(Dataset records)
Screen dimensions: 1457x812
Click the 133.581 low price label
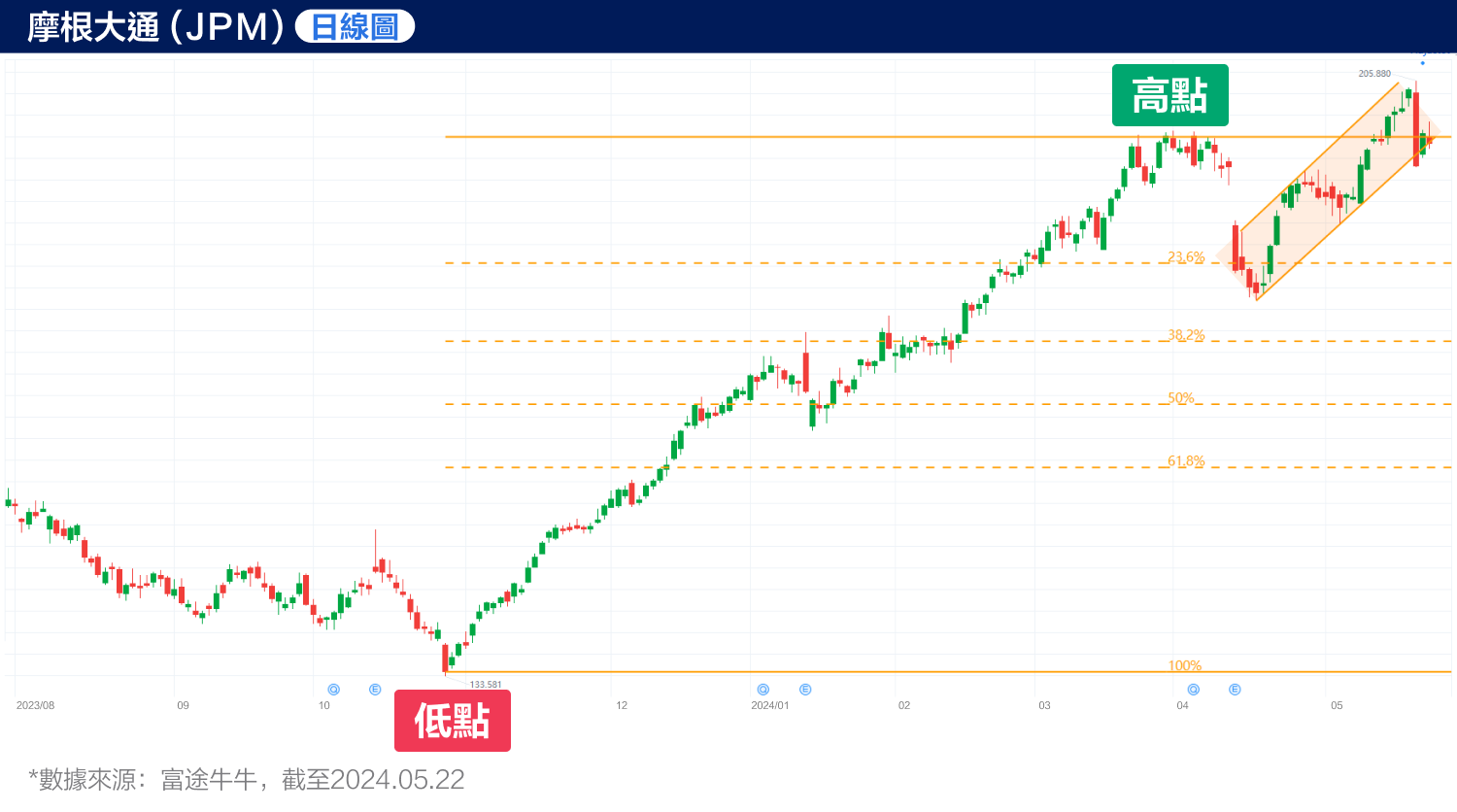tap(488, 684)
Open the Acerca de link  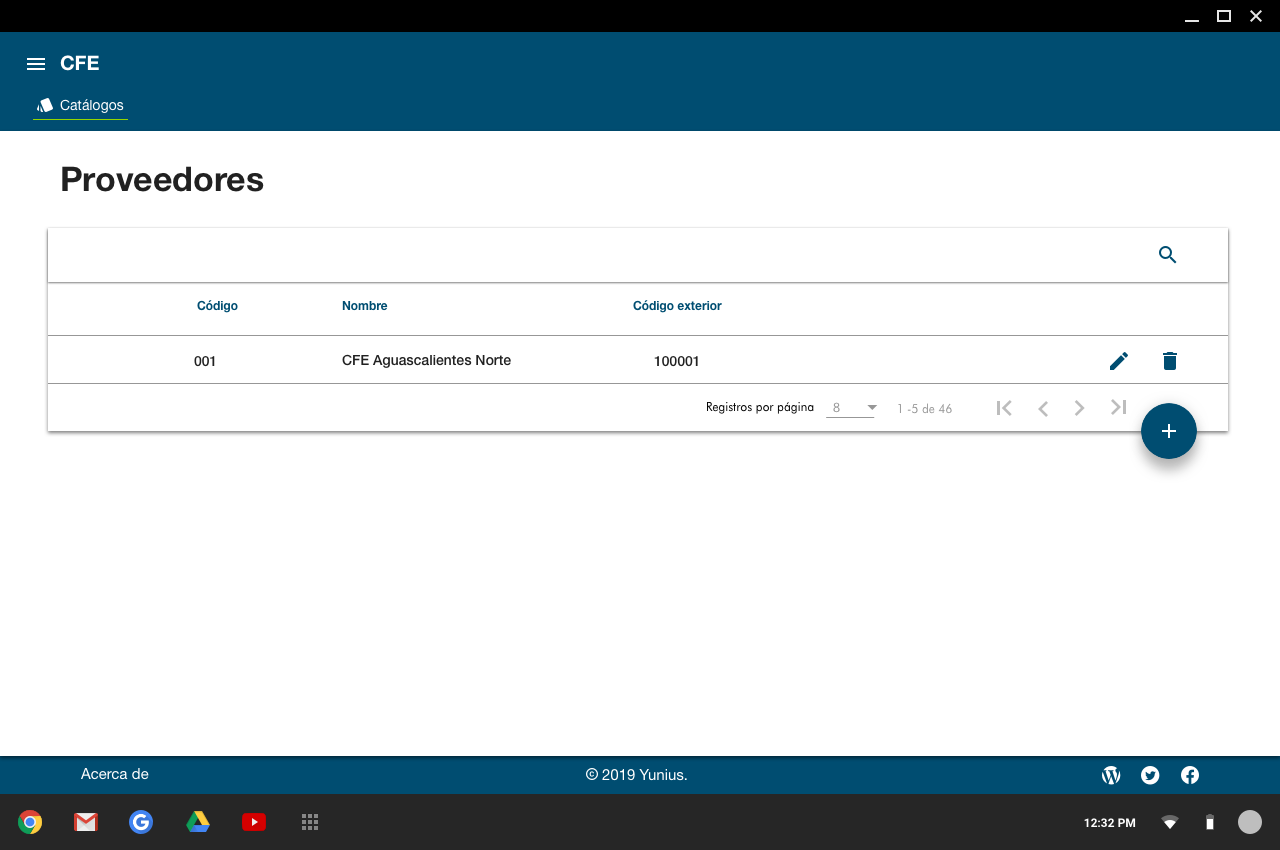pos(114,774)
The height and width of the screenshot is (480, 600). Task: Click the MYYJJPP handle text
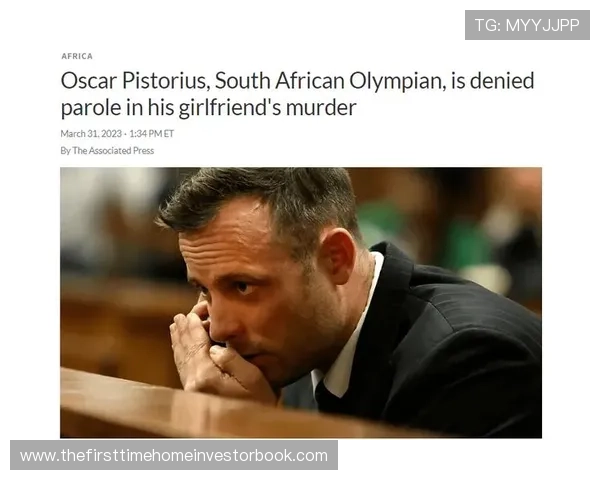(x=542, y=25)
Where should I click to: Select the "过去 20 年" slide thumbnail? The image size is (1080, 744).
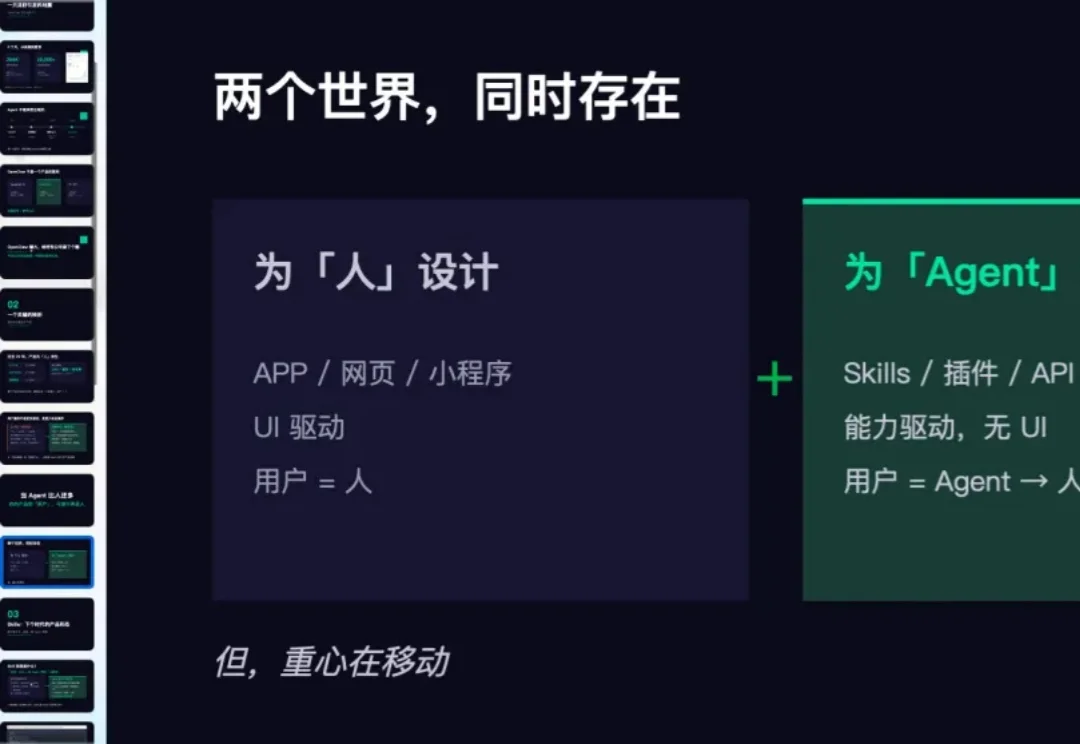tap(48, 376)
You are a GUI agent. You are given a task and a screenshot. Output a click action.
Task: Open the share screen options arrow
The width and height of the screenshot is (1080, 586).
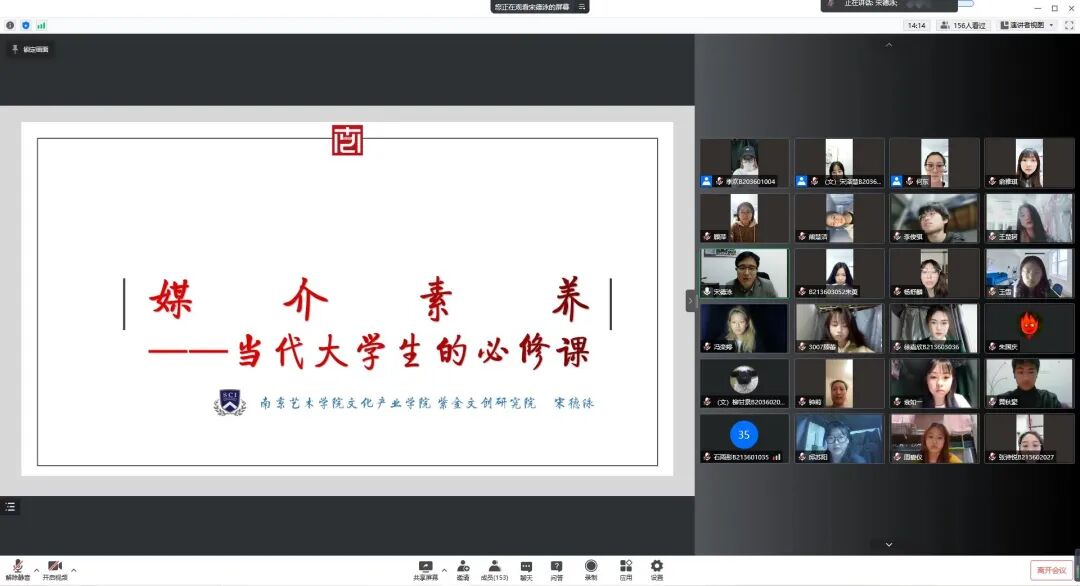click(x=443, y=568)
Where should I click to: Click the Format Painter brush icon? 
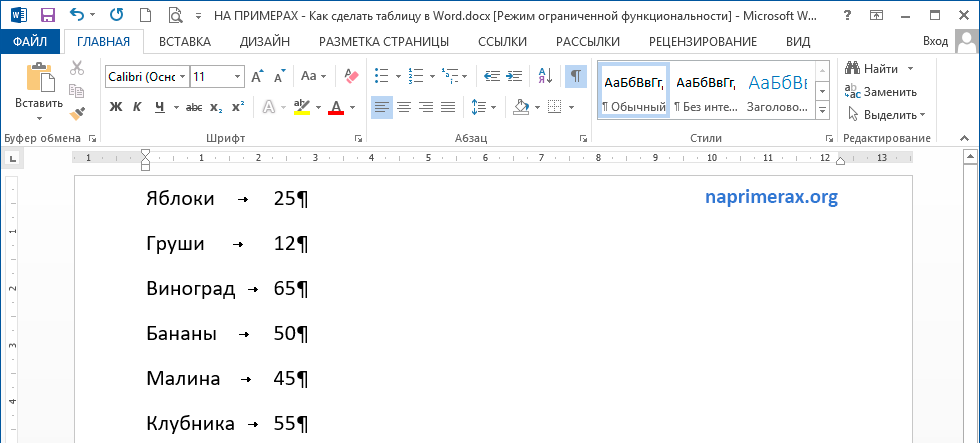click(77, 113)
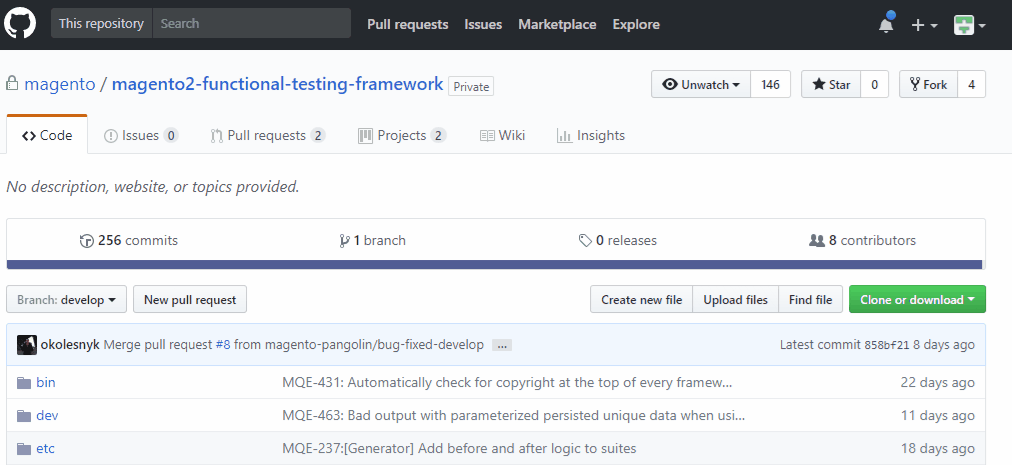Click the GitHub Octocat logo

[20, 24]
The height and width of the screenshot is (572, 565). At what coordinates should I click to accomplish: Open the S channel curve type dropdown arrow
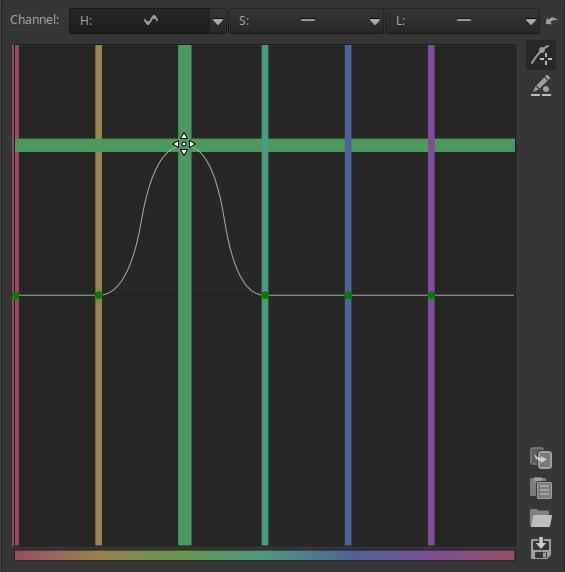pyautogui.click(x=375, y=22)
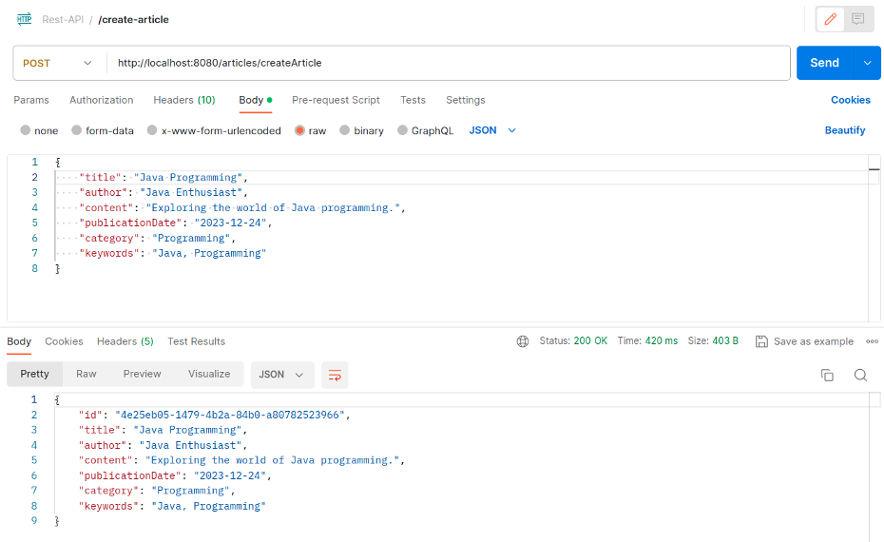Click the Send button
Image resolution: width=884 pixels, height=542 pixels.
click(x=824, y=63)
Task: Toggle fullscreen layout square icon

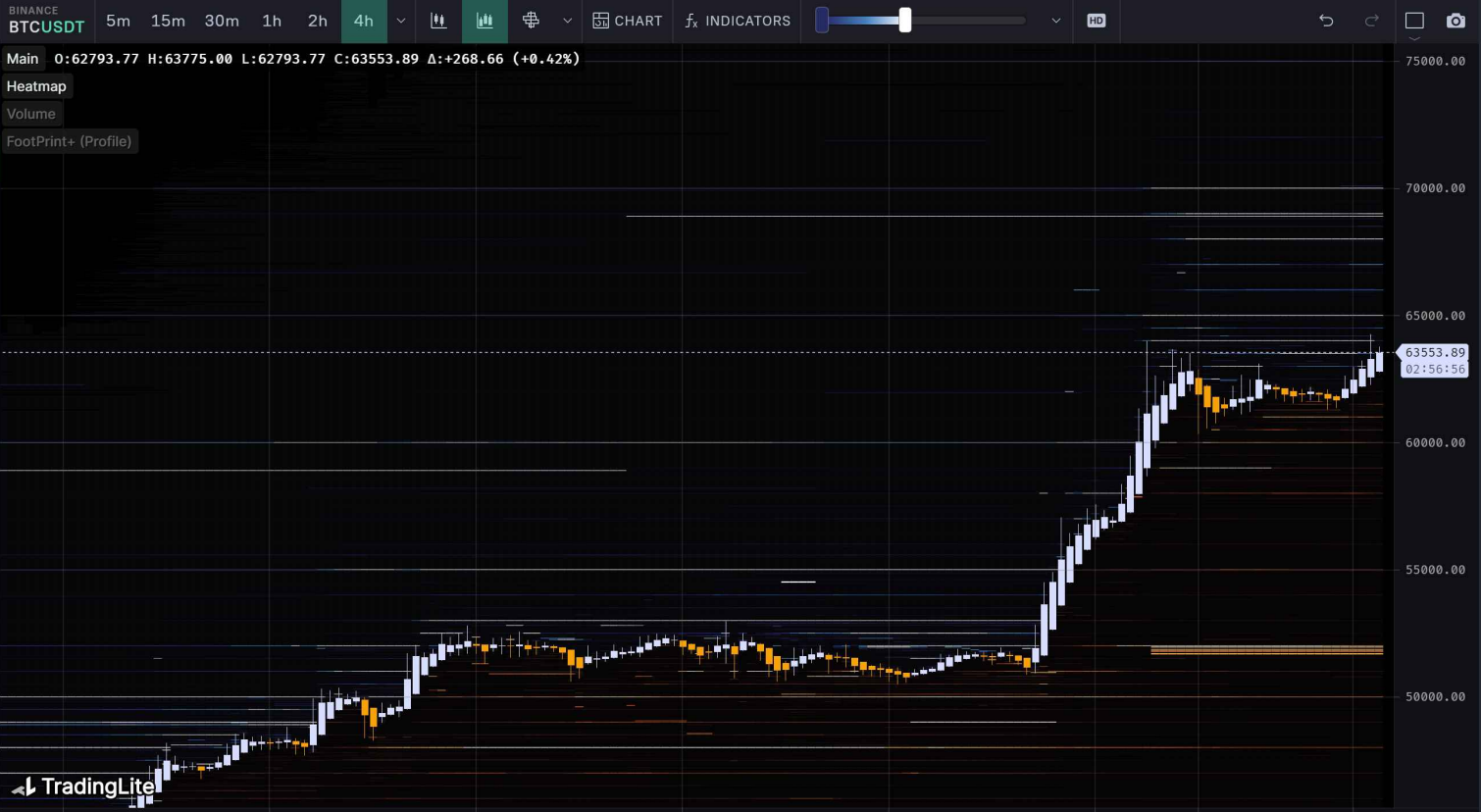Action: point(1414,21)
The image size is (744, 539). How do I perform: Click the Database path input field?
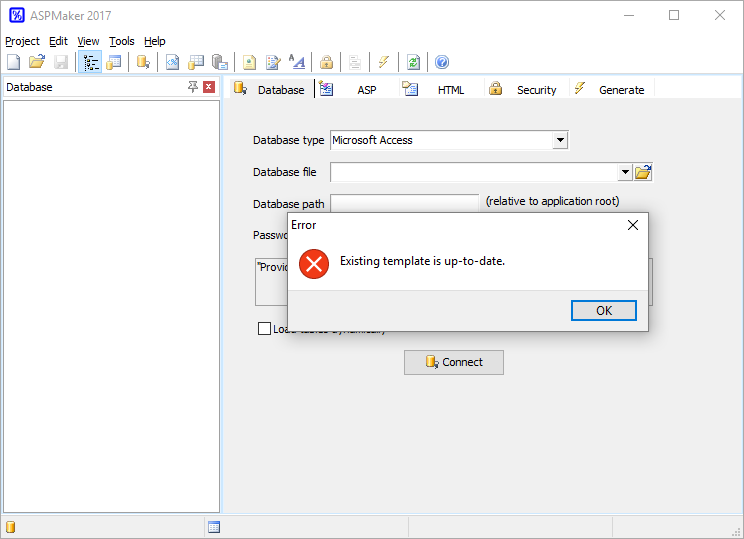coord(404,203)
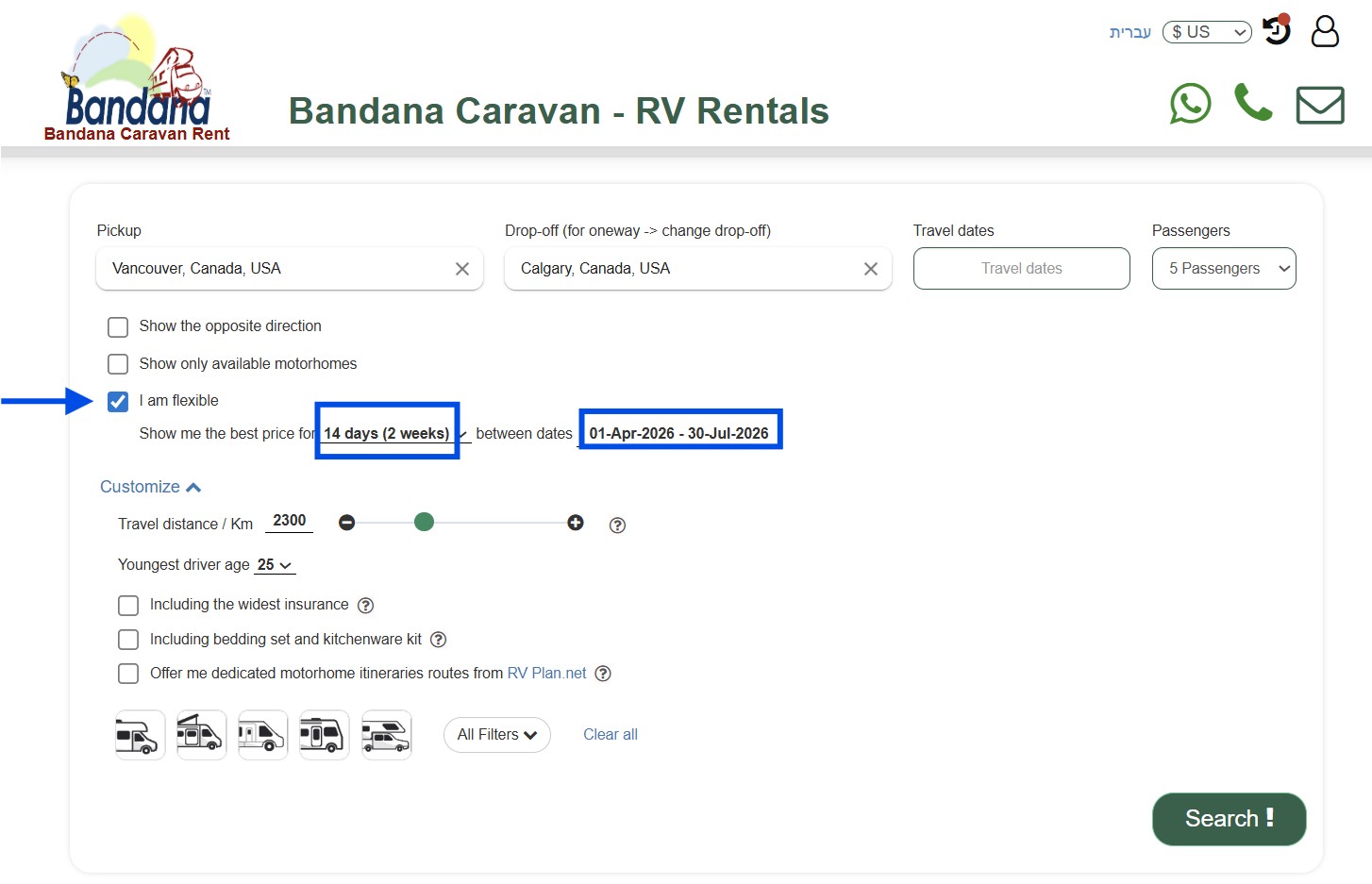Open the user account profile icon
Screen dimensions: 1372x884
1325,31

WHAT YOU SHOULD DO —
Leave out the pictures, and please output only the lines from the line that contains "The height and width of the screenshot is (572, 565)." through the end of the data, both ends included.

FINAL ANSWER —
The height and width of the screenshot is (572, 565). At what coordinates should I click to accomplish: Open the S channel curve type dropdown arrow
pyautogui.click(x=375, y=22)
Click the Send button
Image resolution: width=884 pixels, height=542 pixels.
click(x=824, y=63)
Task: Toggle fullscreen layout square icon

Action: point(1414,21)
The image size is (744, 539). How do I perform: Click the Database path input field?
coord(404,203)
Open the user account profile icon
Screen dimensions: 1372x884
1325,31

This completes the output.